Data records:
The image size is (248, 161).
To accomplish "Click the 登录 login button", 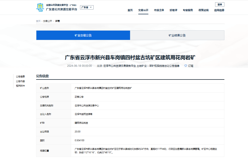I will pyautogui.click(x=220, y=5).
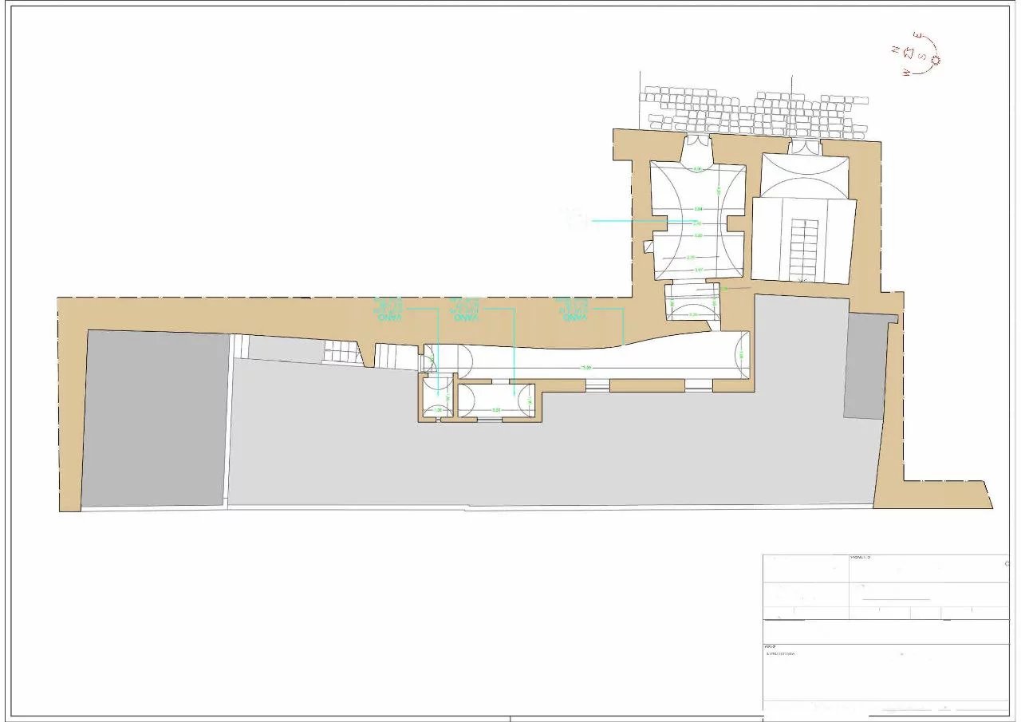1021x722 pixels.
Task: Click the double door atop the left vaulted room
Action: pyautogui.click(x=699, y=144)
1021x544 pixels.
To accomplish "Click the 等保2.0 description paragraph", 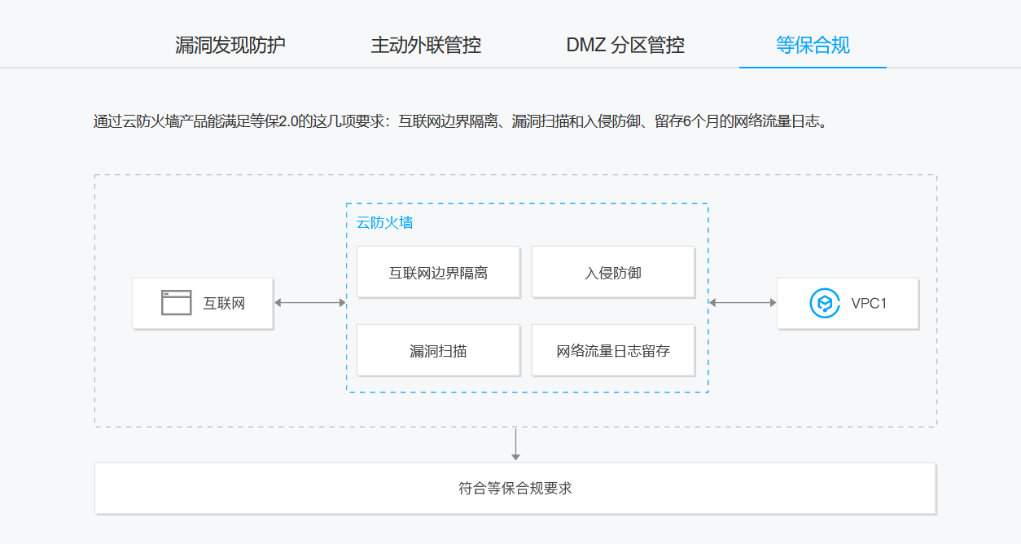I will point(461,122).
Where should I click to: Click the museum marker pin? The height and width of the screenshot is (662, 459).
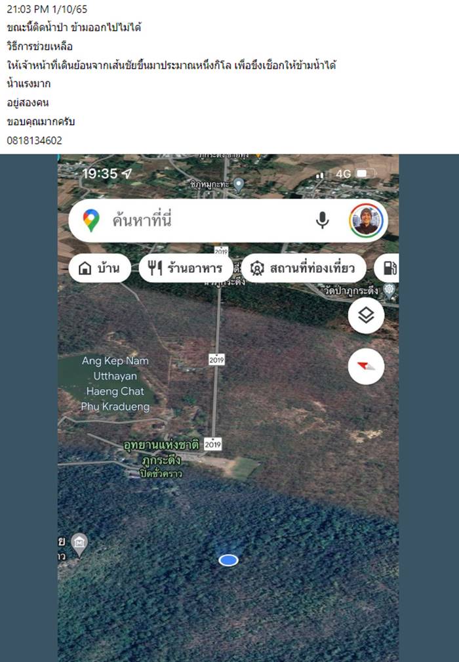79,544
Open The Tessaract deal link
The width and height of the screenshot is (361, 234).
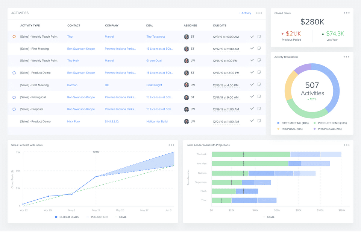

Your assignment:
What you set down should be exactly the lines from the line containing "Where should I" to the last line of the entries above, both included, with no pictures.

Result:
Where should I click to: Click the museum marker pin? The height and width of the screenshot is (662, 459).
79,544
Open The Tessaract deal link
The width and height of the screenshot is (361, 234).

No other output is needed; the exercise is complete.